Les données disponibles sur les effets de rétroaction possibles entre les déchets plastiques et le changement climatique sont particulièrement rares. « Ici, il est urgent de poursuivre les recherches », a déclaré Bergmann. « Les premières études indiquent que les microplastiques piégés modifient les caractéristiques de la glace de mer et de la neige. » Les particules sombres, par exemple, peuvent signifier que la glace absorbe plus de lumière solaire et fond donc plus rapidement. Connu sous le nom d'effet albédo, cela peut intensifier le réchauffement climatique. Les particules de plastique présentes dans l'atmosphère fournissent de la condensation pour les nuages et la pluie, ce qui pourrait influencer les conditions météorologiques.

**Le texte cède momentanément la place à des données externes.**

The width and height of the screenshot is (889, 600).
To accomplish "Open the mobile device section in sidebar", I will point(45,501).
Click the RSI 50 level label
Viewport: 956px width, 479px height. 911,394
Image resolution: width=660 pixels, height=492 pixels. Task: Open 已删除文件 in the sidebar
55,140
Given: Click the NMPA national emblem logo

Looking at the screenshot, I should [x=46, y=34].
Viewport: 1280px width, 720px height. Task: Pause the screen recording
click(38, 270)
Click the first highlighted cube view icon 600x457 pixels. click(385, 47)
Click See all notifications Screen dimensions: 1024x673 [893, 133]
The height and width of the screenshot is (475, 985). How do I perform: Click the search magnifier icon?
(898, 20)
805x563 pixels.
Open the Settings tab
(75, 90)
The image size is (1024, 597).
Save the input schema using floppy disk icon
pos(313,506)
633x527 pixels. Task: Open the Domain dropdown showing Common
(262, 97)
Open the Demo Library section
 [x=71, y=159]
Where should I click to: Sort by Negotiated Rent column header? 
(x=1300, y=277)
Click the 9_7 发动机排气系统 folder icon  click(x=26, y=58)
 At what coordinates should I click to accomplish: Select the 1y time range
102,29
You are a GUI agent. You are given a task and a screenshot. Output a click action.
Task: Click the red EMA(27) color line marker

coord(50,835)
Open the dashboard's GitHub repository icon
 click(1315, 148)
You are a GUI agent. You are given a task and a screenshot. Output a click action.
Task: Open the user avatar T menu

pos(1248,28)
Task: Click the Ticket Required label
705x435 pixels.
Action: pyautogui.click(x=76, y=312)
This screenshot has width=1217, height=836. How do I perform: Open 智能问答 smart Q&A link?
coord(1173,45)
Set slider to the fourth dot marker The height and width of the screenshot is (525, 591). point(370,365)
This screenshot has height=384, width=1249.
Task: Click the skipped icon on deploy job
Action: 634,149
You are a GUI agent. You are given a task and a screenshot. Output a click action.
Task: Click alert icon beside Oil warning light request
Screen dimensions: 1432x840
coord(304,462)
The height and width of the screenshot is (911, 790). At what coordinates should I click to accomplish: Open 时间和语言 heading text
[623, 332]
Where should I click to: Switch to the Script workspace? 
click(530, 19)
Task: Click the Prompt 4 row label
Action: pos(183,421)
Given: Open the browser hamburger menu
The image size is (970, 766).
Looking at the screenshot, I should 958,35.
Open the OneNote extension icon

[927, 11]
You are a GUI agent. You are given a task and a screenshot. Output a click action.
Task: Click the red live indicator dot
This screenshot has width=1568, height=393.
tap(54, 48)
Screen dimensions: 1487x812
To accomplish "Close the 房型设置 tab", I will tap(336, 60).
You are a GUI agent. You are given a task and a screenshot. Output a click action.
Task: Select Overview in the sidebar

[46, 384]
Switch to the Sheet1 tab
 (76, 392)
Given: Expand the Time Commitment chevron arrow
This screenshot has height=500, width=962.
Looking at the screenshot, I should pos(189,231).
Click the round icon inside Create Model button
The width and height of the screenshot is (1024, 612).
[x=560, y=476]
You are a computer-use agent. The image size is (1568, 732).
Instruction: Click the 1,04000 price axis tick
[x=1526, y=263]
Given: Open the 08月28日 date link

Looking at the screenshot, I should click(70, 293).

Tout au long de leur cycle de vie, les plastiques sont actuellement responsables de 4,5 % des émissions mondiales de gaz à effet de serre. L'Arctique, quant à lui, est le stabilisateur des températures sur la planète, qui les régule et fait circuler les courants océaniques, mais il se réchauffe beaucoup plus rapidement que le reste du monde, certaines parties fondant à un rythme alarmant.

« Notre examen montre que les niveaux de pollution plastique dans l'Arctique coïncident avec ceux des autres régions du monde », a poursuivi le spécialiste. « Cela coïncide avec des simulations de modèles qui prévoient une zone d'accumulation supplémentaire dans l'Arctique. Mais les conséquences pourraient être encore plus graves. À mesure que le changement climatique progresse, l'Arctique se réchauffe trois fois plus vite que le reste du monde. En conséquence, les inondations de plastique affectent des écosystèmes déjà gravement touchés. Au cours des négociations au cours des deux prochaines années, des mesures efficaces et juridiquement contraignantes doivent être adoptées qui incluent des objectifs de réduction de la production de plastique », a-t-il ajouté.

À cet égard, les pays européens doivent réduire leur production de plastique, tout comme les pays riches de l'Arctique doivent réduire la pollution provenant de sources locales et améliorer la gestion des déchets et des eaux usées, qui est souvent pratiquement inexistante dans leurs communautés, ont déclaré les experts dans leurs recherches.

« En outre, davantage de réglementations et de contrôles sont nécessaires en ce qui concerne les déchets plastiques provenant du transport maritime et de la pêche internationaux », a conclu Bergmann. L'étude ajoute aux preuves que le plus petit océan du monde, s'étendant sur près de 10 millions de kilomètres carrés, est essentiel dans la crise du changement climatique. Il entoure l'Arctique et coule en dessous. La majeure partie est recouverte de glace toute l'année, mais cela commence à changer à mesure que les températures augmentent.